My Meccano History - Sam Medworth
I was recently delighted to discover my Membership Certificate for the Meccano Guild in an archive in my loft - dated 2nd October 1962! You can read more about the Meccano Guild on the Centenary of the Meccano Guild 1919-2019 page.
I was then 6 years old, and had been introduced to Meccano by my Dad 3 years earlier when he used to build me simple models from his childhood nickel set 2. I was very pleased to receive a set 0 in light red and green for my 4th birthday, to which I added sets 0a and 1a using my pocket money. In those days you could build up to a set 10 in instalments by buying these add on sets.
My Dad was a woodwork and metalwork teacher, and his pupils occasionally used to bring him odd Meccano parts, sometimes rescued from dustbins by their dustman fathers! The trouble with this collection was that there were none of the "interesting" parts in brass that make more complicated mechanisms possible. However, this box accompanied me when we lived in temporary accommodation for 9 months; this kept me from going mad with boredom as a ten year old!

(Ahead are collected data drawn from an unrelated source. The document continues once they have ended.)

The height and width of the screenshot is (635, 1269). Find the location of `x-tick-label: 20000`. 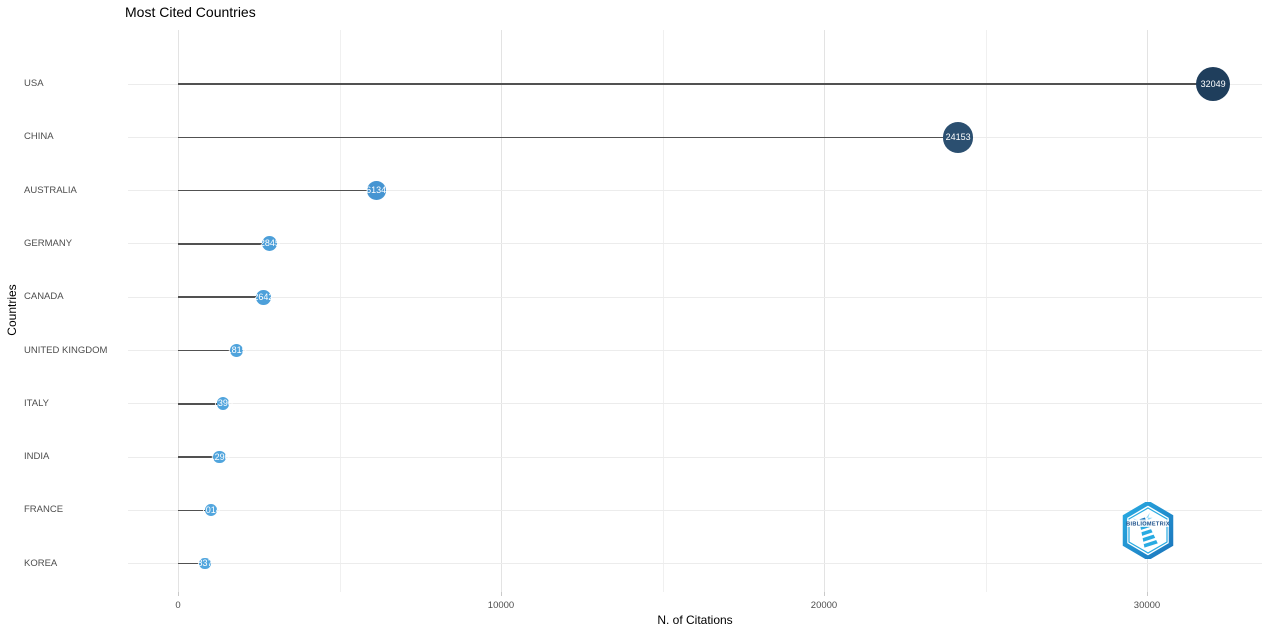

x-tick-label: 20000 is located at coordinates (824, 606).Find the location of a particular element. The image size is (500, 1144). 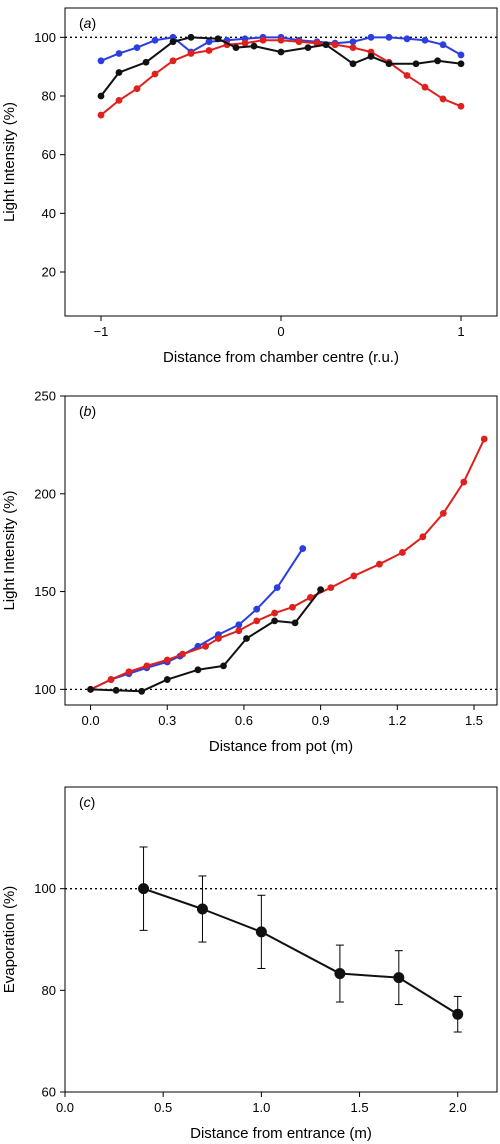

y-axis-label: Evaporation (%) is located at coordinates (10, 940).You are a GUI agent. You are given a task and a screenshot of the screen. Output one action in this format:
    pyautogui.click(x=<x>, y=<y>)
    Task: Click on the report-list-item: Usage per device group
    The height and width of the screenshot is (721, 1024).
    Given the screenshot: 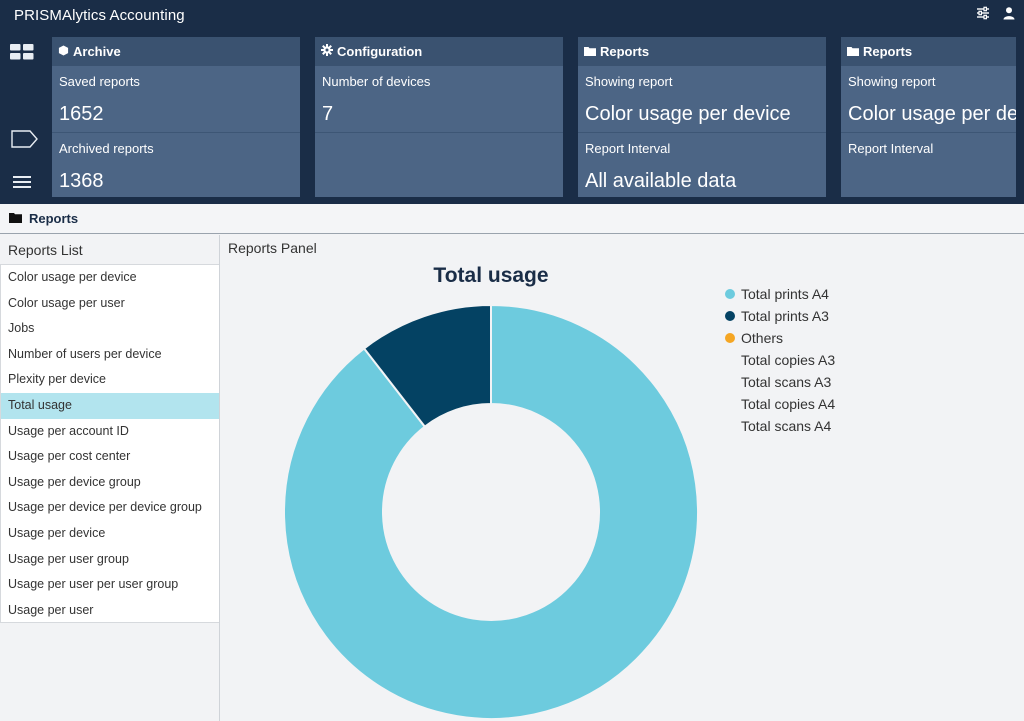 What is the action you would take?
    pyautogui.click(x=74, y=482)
    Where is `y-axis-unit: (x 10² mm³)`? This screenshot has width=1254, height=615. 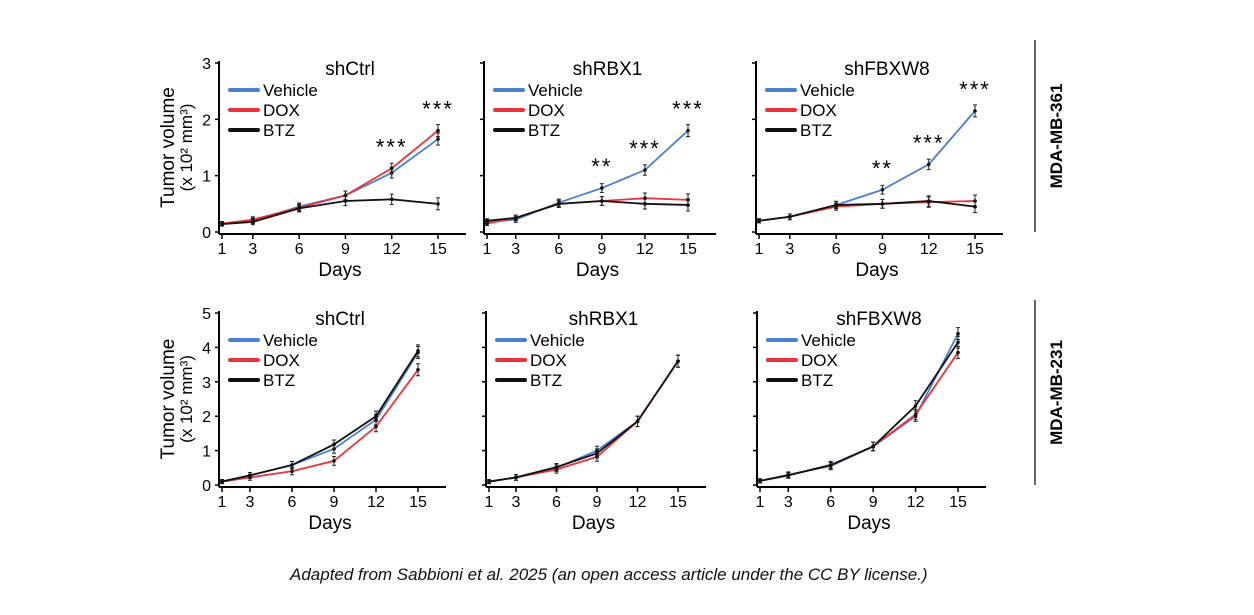 y-axis-unit: (x 10² mm³) is located at coordinates (186, 148).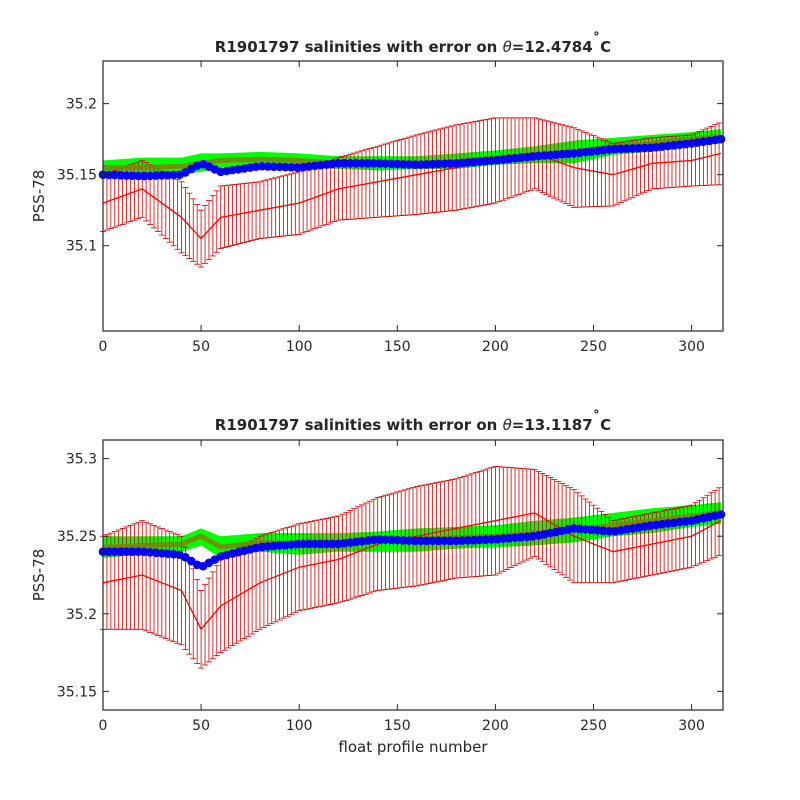  I want to click on top-calibrated-salinity-markers, so click(412, 158).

In later teens my interests veered towards geology and then biology, in preparation for a career in Medicine. I was parted from my Meccano during my studies, getting married and early parenthood, though it was carefully stored. However my wife re-kindled my interest when she spotted an advert for some second-hand Meccano in our local post office (sadly long closed).
This had a number of the parts I had been short of, so was instantly purchased. I remember making a model of Bertha, the factory machine that featured in a children's programme in the 1980s, for my young son. Around that time also, I heard of the annual exhibition of the SWMC in Long Ashton organised by Malcolm Hanson. In those days this was large enough to attract dealers, so my collection was extended further e.g. with a Ball Bearing (complete).
I was delighted to discover that there were adult enthusiasts who met regularly and exchanged ideas and parts, and have been a member ever since the early 1990s.
My son was into computing, and in his teens took on the project of creating our first website in 1999. This ran until BT withdrew their web hosting in 2010. Steve and Dianne Briancourt have painstakingly transferred much of the material to this site.
I am personally proud of introducing the Scrapheap Challenge competition to the club, including building the trophy! I have tended to want to push Meccano beyond the standard "engineering" models such as cranes and cars, as can be seen in some of the pictures on this site. The article on DNA is one such. I have plenty more ideas - watch this space!